**Assignment:**
Every line containing the word "computer" is to be copied from the data below.

**Provided information:**

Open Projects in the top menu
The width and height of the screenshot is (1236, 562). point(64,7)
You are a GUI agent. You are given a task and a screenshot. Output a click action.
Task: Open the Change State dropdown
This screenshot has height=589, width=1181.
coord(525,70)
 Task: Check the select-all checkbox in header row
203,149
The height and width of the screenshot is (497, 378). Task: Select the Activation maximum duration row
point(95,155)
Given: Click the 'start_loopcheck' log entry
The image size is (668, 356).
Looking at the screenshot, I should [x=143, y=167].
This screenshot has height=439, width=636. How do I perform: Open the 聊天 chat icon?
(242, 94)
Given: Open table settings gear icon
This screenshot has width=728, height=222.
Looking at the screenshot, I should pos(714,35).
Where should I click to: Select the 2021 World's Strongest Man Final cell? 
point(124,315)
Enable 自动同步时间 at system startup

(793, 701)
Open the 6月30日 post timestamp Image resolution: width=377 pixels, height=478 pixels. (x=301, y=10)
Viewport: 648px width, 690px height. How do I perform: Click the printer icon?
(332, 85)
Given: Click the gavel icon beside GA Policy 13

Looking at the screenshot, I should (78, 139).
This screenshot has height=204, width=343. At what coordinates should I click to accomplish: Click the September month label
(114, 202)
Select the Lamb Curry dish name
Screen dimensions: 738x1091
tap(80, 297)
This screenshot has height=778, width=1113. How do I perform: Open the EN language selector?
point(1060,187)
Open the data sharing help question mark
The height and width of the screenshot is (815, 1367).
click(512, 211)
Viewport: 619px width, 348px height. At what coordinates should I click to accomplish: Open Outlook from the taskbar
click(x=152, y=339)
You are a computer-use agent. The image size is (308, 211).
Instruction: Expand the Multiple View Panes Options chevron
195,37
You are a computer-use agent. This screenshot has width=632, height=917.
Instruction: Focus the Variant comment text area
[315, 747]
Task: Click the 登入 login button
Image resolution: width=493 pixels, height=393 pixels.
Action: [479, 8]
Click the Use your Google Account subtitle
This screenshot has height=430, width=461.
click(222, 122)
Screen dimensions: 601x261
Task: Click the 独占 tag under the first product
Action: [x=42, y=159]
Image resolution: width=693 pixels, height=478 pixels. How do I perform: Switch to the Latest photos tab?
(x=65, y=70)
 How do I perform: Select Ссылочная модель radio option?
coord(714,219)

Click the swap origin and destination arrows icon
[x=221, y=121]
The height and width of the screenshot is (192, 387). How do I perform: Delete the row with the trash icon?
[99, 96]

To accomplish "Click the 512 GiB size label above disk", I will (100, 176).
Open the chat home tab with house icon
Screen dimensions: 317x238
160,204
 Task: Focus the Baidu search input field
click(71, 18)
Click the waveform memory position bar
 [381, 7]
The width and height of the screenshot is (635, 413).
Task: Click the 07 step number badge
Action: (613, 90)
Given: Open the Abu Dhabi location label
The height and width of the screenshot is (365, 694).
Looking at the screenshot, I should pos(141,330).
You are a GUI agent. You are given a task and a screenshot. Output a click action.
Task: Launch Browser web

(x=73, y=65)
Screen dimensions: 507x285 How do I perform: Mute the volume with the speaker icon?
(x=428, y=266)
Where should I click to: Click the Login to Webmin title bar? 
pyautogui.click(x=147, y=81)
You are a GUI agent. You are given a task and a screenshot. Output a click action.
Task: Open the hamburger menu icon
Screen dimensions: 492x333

**Solution to this exercise:**
You are a computer-use agent. The image size is (308, 211).
You are a computer-use agent. This screenshot has width=632, height=917.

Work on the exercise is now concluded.